Diputados como Irene Rigau, Montserrat Candini y Oriol Amat defendieron a Puigdemont, y Rigau dijo a Junqueras que era momento de verdaderos hombres de Estado, lo que irritó al vicepresidente y le afeó faltarle al respeto: "Para sorpresa de todos, un presidente tenso e irascible cortó a Junqueras en seco: 'Lo que es una verdadera falta de respeto son las acusaciones de cobarde y de traidor que algunos divulgan por las calles'".

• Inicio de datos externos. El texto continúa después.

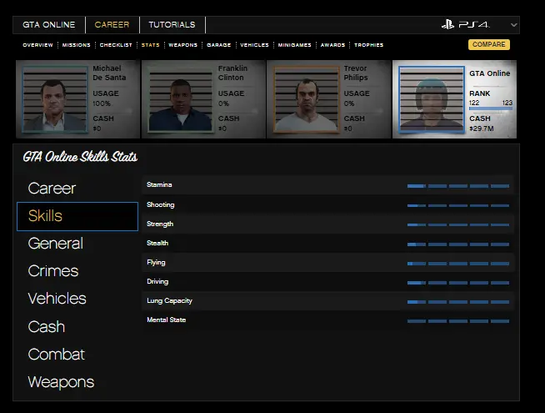Select Career in the stats sidebar
The image size is (545, 413).
click(52, 189)
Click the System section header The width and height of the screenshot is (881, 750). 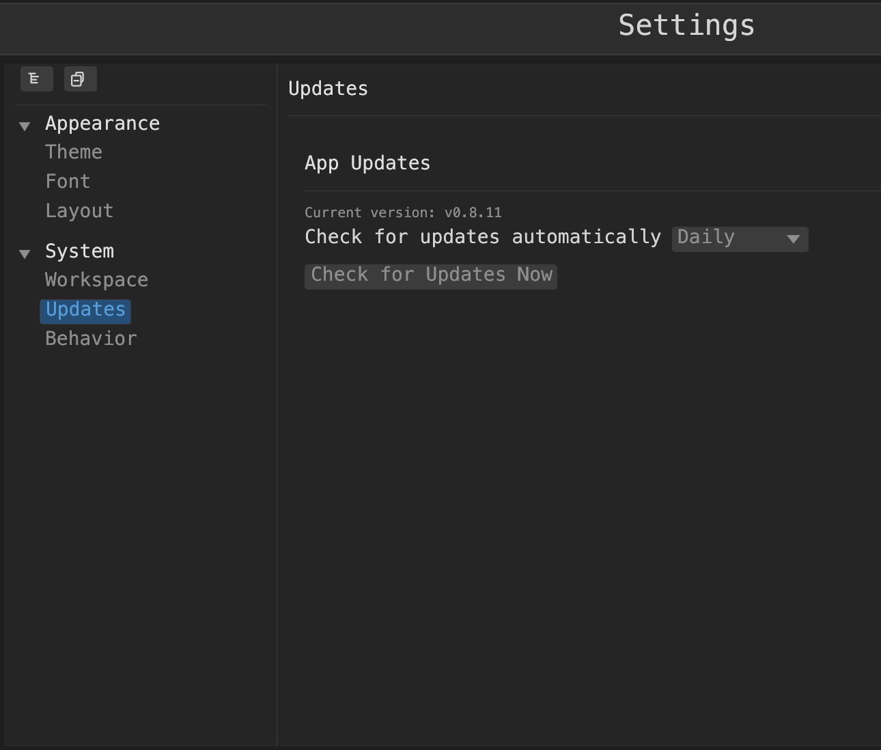[x=79, y=251]
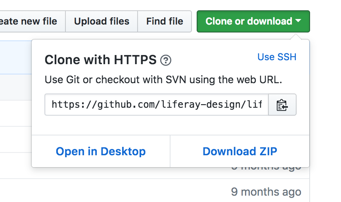Click the question mark help icon
Viewport: 341px width, 202px height.
[x=166, y=61]
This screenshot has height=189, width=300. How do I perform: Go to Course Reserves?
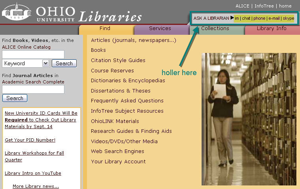(112, 71)

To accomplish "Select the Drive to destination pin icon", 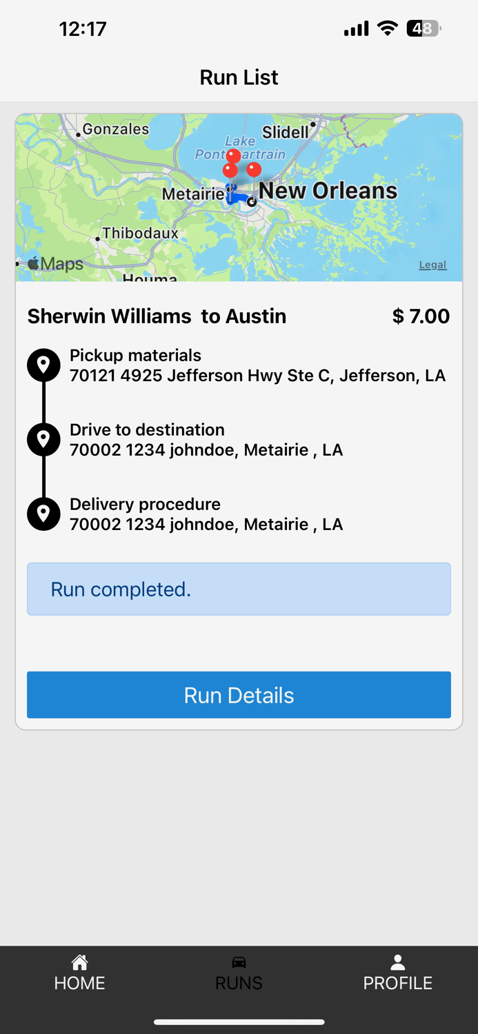I will click(x=43, y=439).

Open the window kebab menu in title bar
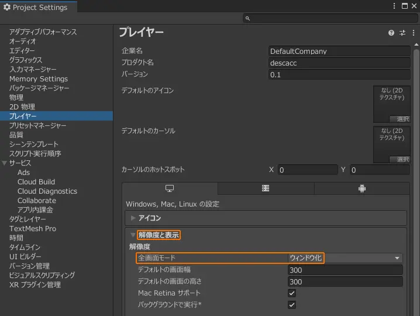[396, 6]
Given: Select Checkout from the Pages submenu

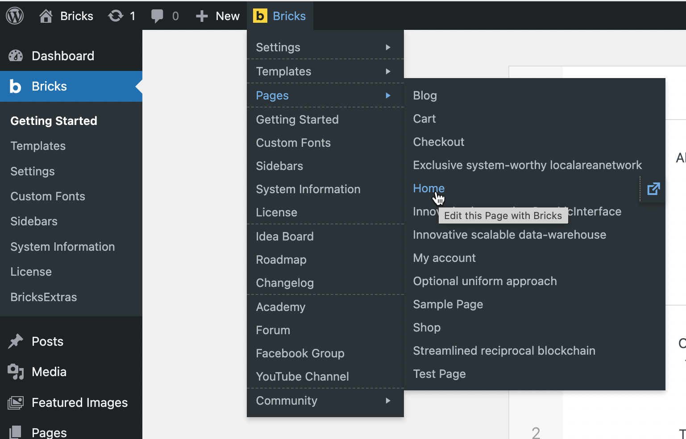Looking at the screenshot, I should coord(438,142).
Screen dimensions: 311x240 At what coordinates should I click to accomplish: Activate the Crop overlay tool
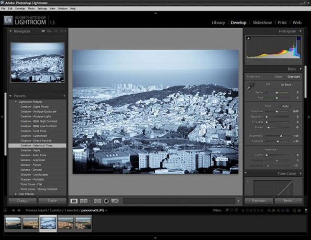point(98,201)
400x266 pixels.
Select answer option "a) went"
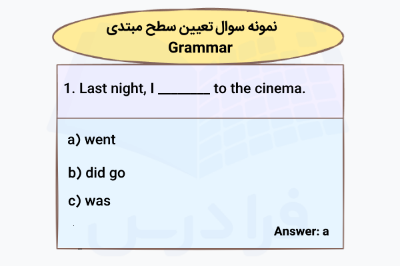[91, 140]
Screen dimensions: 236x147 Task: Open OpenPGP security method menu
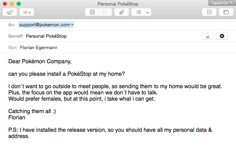point(222,3)
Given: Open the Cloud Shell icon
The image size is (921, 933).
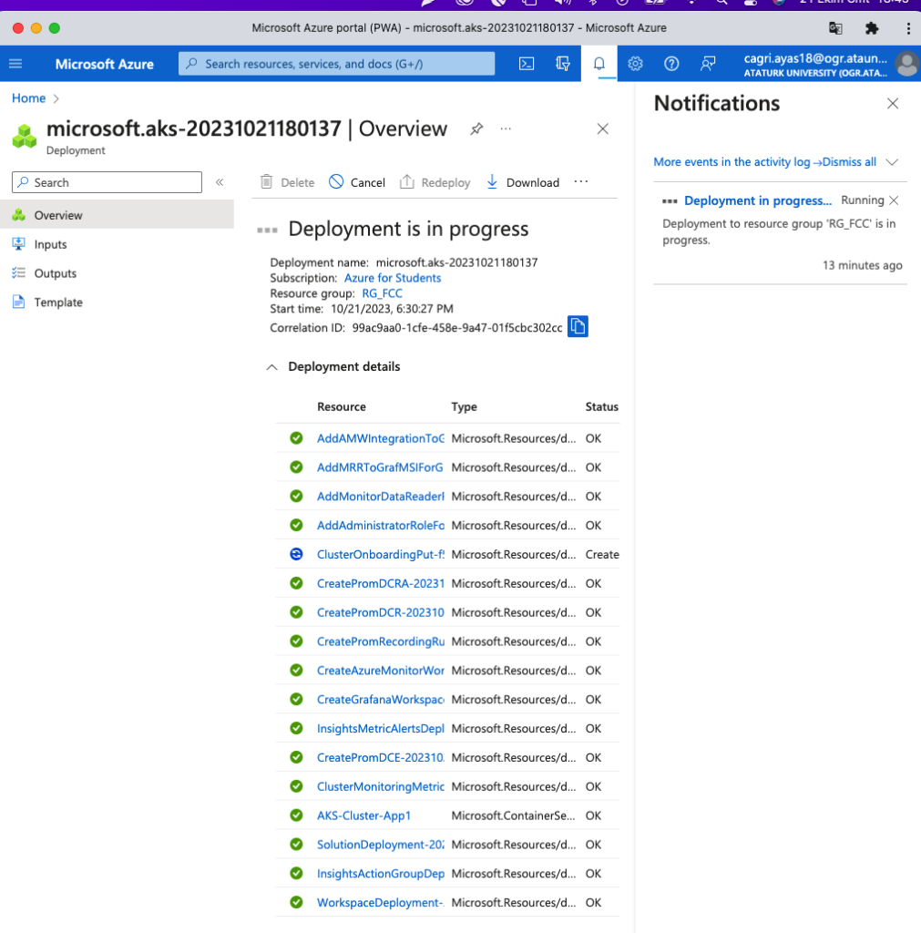Looking at the screenshot, I should 527,64.
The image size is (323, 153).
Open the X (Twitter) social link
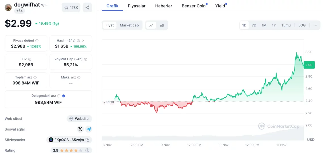coord(80,129)
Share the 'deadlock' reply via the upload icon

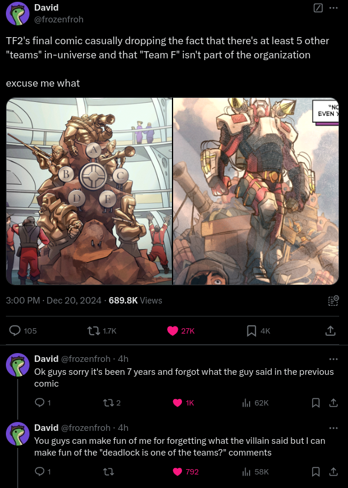coord(333,472)
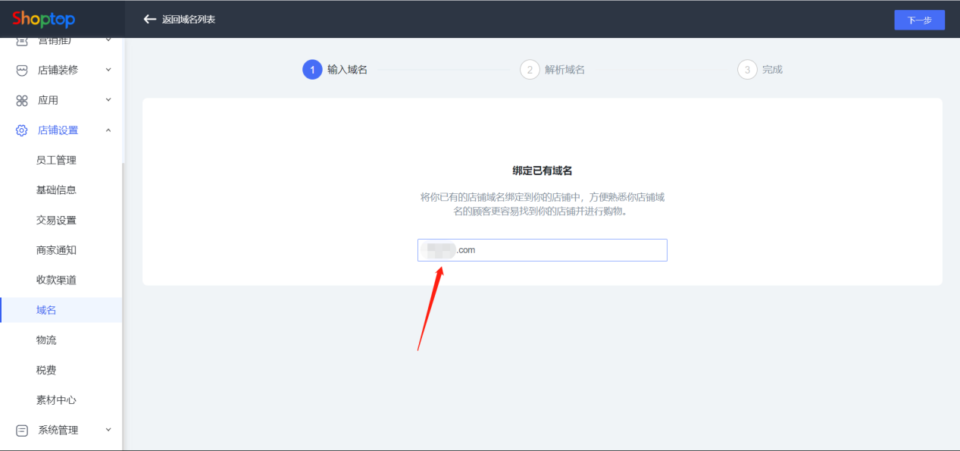
Task: Expand the 店铺装修 menu chevron
Action: (108, 70)
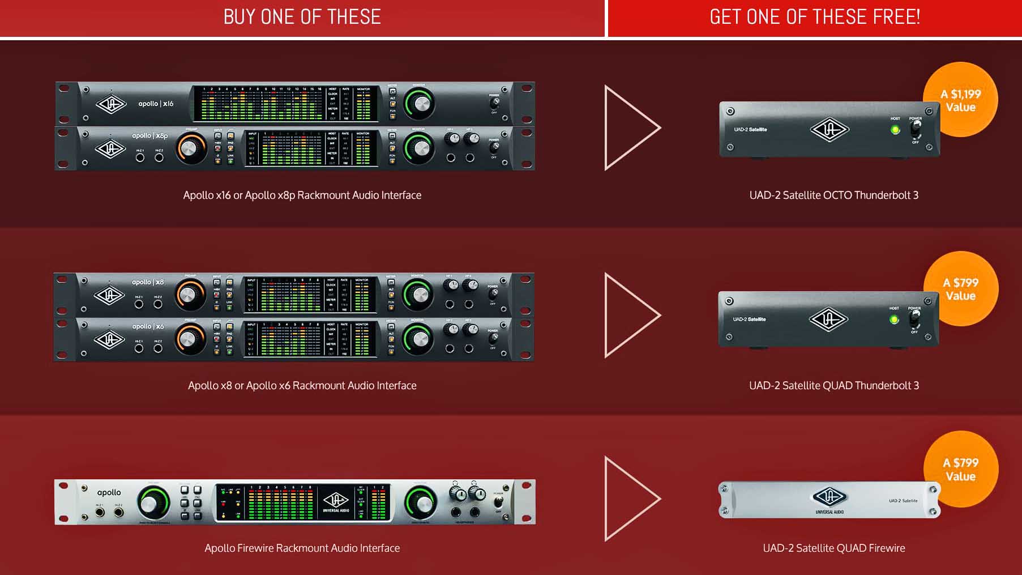Toggle the Apollo x16 power switch
The width and height of the screenshot is (1022, 575).
[494, 103]
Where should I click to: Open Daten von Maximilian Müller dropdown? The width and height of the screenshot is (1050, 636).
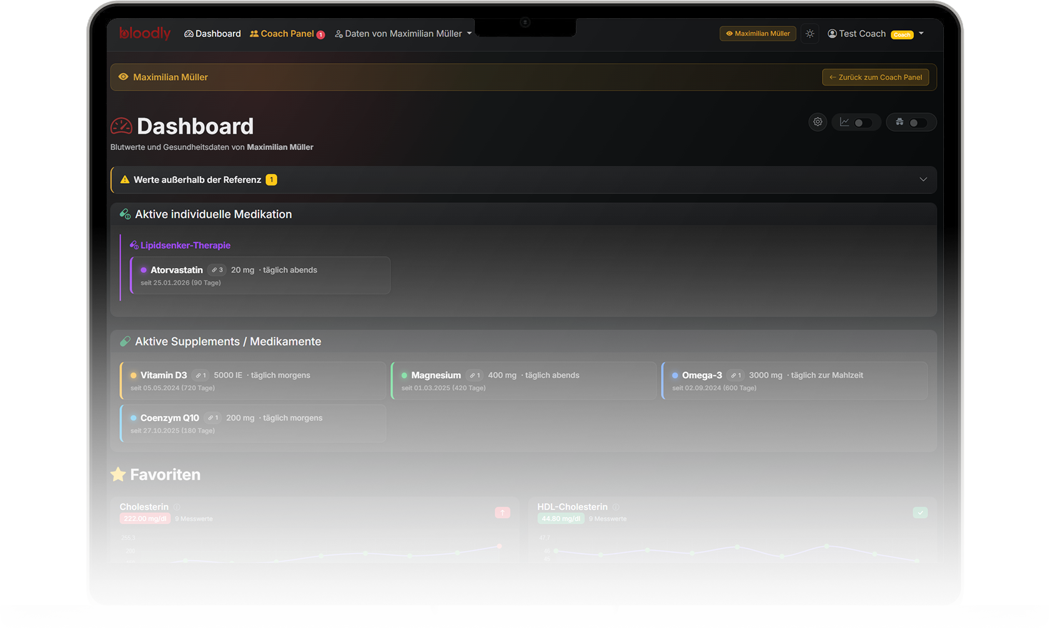(404, 34)
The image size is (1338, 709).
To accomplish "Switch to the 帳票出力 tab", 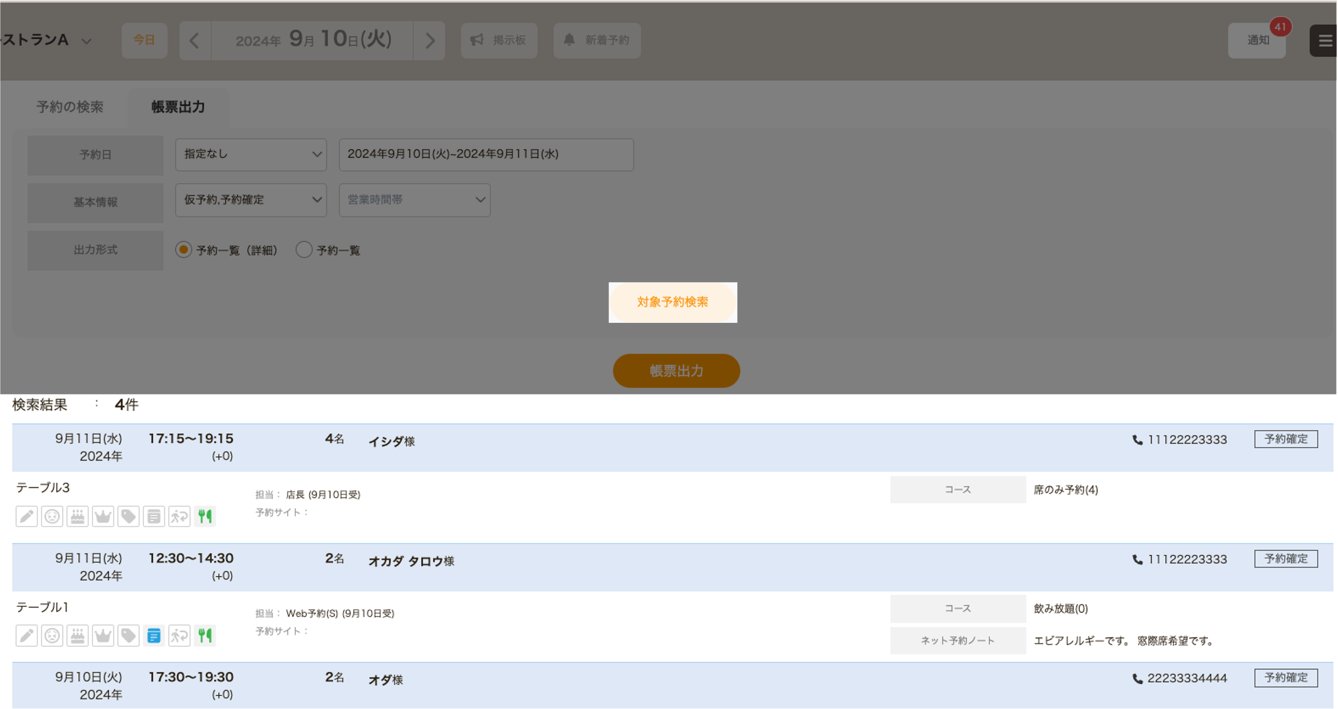I will click(178, 107).
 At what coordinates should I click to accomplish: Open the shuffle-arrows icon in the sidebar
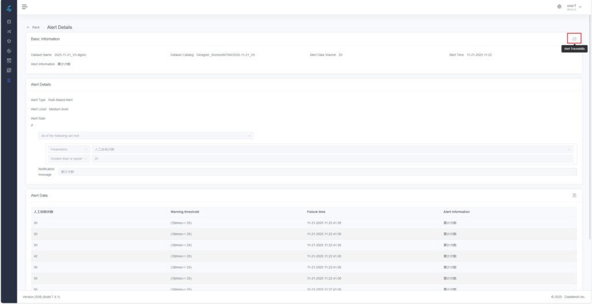point(9,31)
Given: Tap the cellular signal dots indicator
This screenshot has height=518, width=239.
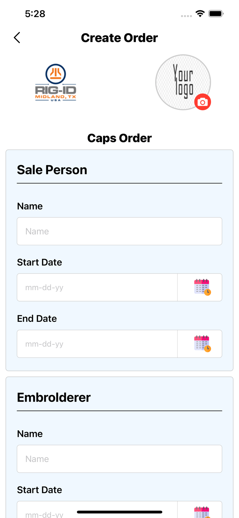Looking at the screenshot, I should coord(186,16).
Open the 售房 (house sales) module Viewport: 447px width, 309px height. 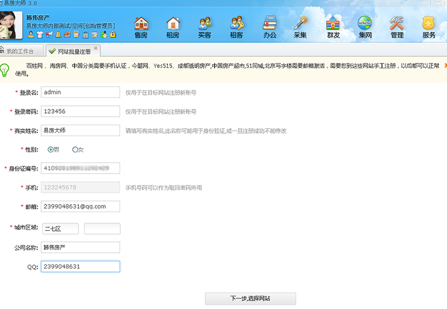(141, 27)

Pero la decisión de Puigdemont se tambaleó con el anuncio de dimisión de los diputados Albert Batalla y Jordi Cuminal (PDeCAT) si había elecciones, con gritos de 'traidor' de congregados ante la Generalitat, y después de que ERC, tras respetar en un inicio su postura, "radicalizara su crítica y, intentado capitalizar el descontento en las calles y en las redes sociales, se apresuró a desmarcarse de la decisión electoral y a avisar de que, de ser tomada, supondría su salida inmediata del Govern".


"Como recuerdan siempre los socialistas maragallianos, de nuevo ERC haciendo de ERC", lamenta Vila, y añade que Puigdemont exigió entonces garantías públicas al Gobierno de Rajoy de no aplicar el 155, que no llegaron. "Aquí Rajoy permanecería desgarradoramente glacial, en silencio, inanimado", destaca el exconseller, que junto a Urkullu intercambió sin éxito mensajes con ministros, diputados, directivos de PP y PSOE y con empresarios, y además Xavier Garcia Albiol (PP) avisó de que se llegaría el 155 hiciera lo que hiciera Puigdemont.


Ante la falta de garantía de que no habría 155 aunque convocara elecciones, Puigdemont "optó o simplemente se vio abocado a echarse al monte, o quizá habría que decir al llano (belga), para mantener viva la voz de su causa", y Vila dimitió.


No se preparó una República


Según él, el Govern no preparó una República para el día después de declararse la independencia porque estaban convencidos de que todas sus iniciativas "en el mejor de los casos servirían para conseguir un referéndum ajustado a derecho o, como mínimo, el inicio de un nuevo periodo reformista para Catalunya y para el conjunto del resto de España", por lo que niega ser un traidor; chivo expiatorio a lo sumo.


Dice que no es hombre de partido ni de bandos, pero sí fiel a Artur Mas y Puigdemont, y admite que le atormenta el pleno que aprobó la "disparatada ley de desconexión -que no votó porque no era diputado- y no haber dimitido al instante", además de asegurar que hubo intentos de evitar su tramitación dentro del Govern, incluso de Puigdemont.


Sobre Junqueras


También detalla un diálogo con Junqueras en que Vila le pidió que ayudara a Puigdemont en su decisión de convocar unas elecciones que ERC podía ganar, y le dijo que, si el propio Vila era el candidato del PDeCAT, su grupo apoyaría investirle, aunque no entrara en su Govern.


"Oriol, si no hacemos el burro, ¡en tres meses serás presidente!", le dijo Vila, que veía posible ser candidato del PDeCAT y tener un resultado razonable ante el reto de asumir los costes políticos que de que su partido volviera al centro.


Sobre Junqueras, destaca que el empresariado soberanista no comprende cómo, "llegado el momento de arrimar el hombro y ayudar al presidente a persuadir a los suyos sobre la necesidad de convocar elecciones y no proseguir el camino unilateral, pudiera fallarle de un modo tan estrepitoso", y destaca que aún se pregunta cómo es Junqueras.